Desperate husband’s plea

Reporter: by BEATRIZ AYALA
Date published: 11 June 2009


‘Please don’t throw my wife out of the UK’

A HEARTBROKEN husband said his Filipina wife could be facing deportation because of an administration error.

Kenneth Downs (66), from Dunwood Park Courts, Shaw, married Marly (31) last October while she was on a six-month fiancée visa in the UK.

But an error when applying for a two-year extension to stay means she must now leave the UK or face deportation.

Mr Downs said he paid an agent in the Philippines £1,500 to carry out the paperwork.

The visa was issued on June 18, 2008, but Mr Downs claims the agent said it would only come into force when Marly entered the UK on July 18.

However, when Mr Downs applied for the two-year extension on January 15, he discovered he was too late.

He said: “I feel really angry because this has been a genuine mistake.

“They say we have no right of appeal but everyone has a right.

“It has really knocked us, we’re not sleeping and my wife has lost weight with the stress.

“She is in a terrible state.”

The couple met on the internet, in 2005, and fell in love when Mrs Downs first visited the UK two years ago.

Mr Downs then spent six weeks with her family in the Philippines before he proposed.

Mr Downs says he has spent over £5,000 already in a bid to keep his wife in this country.

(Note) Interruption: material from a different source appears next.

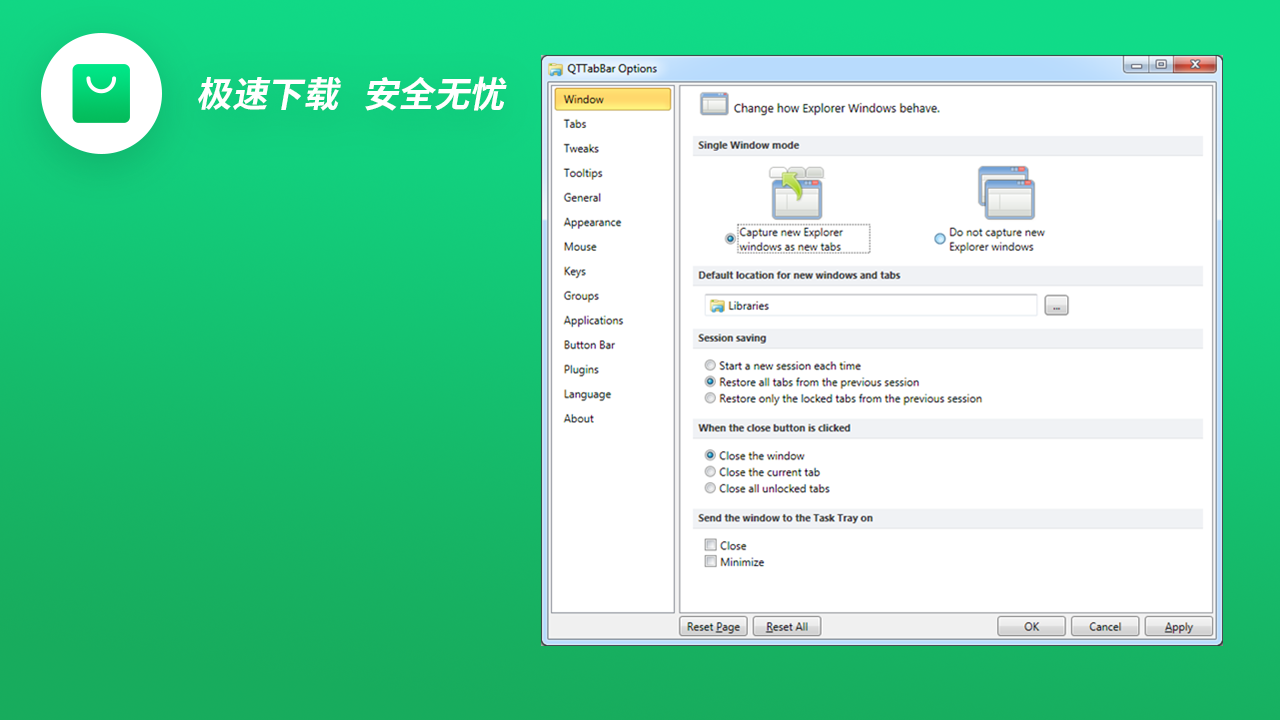1280x720 pixels.
Task: Click the Explorer window icon above the page description
Action: click(x=715, y=104)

And, he added, if she is deported he will struggle to find the extra £2,000 for the agent fees, her return flight and visa, should she be allowed to come back.

A Home Office letter said Mrs Downs has to leave the UK — or face being deported — because she missed the six-month deadline.

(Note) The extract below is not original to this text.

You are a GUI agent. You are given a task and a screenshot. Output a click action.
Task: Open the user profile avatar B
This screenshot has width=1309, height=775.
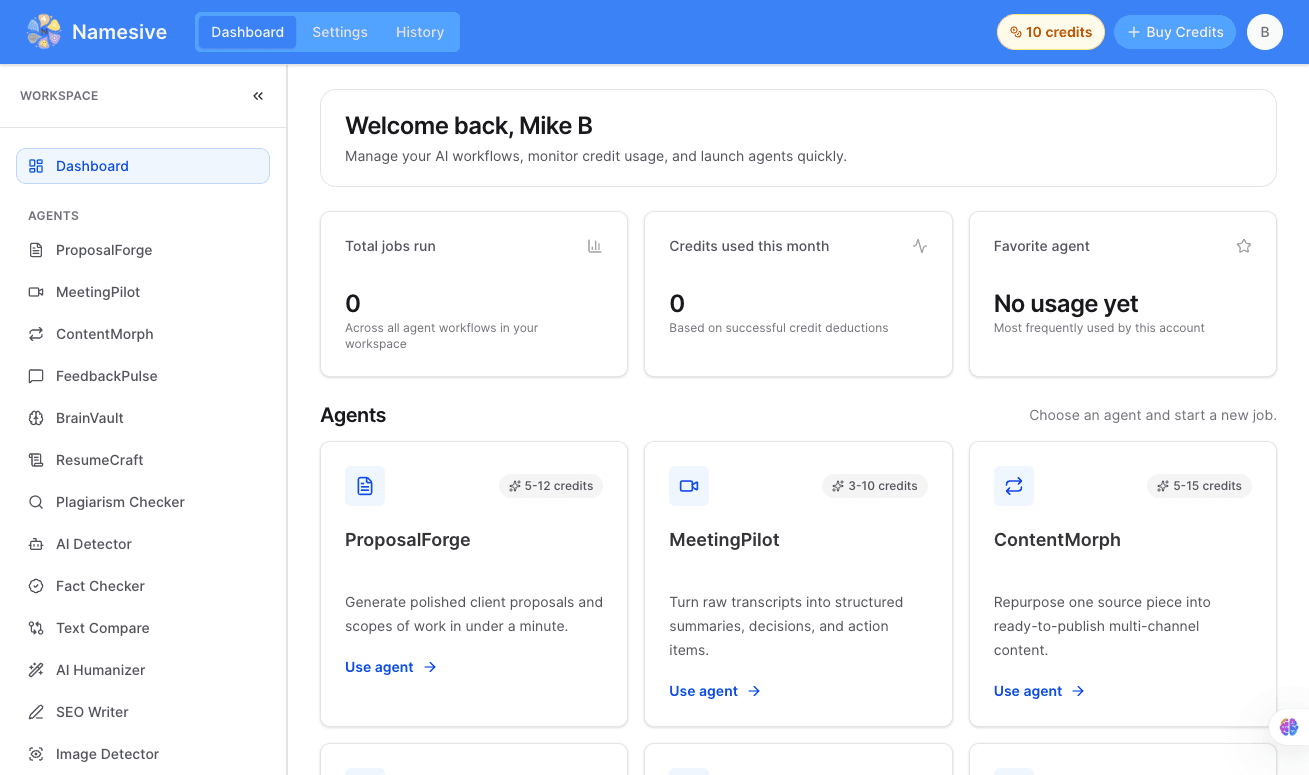1264,32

Mr Downs said: “We’ve got a lovely home, good friends and Marly is really happy here.

“I have emphysema and wouldn’t be able to live in the Philippines because of the heat. She’s my lifeline.

“My solicitor can’t understand why they won’t allow it because of a genuine mistake.

“I’ve written to our MP, Phil Woolas, who said he couldn’t help but he would write a letter strongly backing her return. If he can do it once she’s gone, why can’t he do it now?

“I paid an agent to deal with all this but now I can’t get hold of her.

“If Marly gets deported, I don’t know if she will be allowed back.”

A UK Border Agency spokesman said: “All applications to stay in the UK are considered on their individual merits, taking into account all evidence provided and in accordance with immigration rules.”.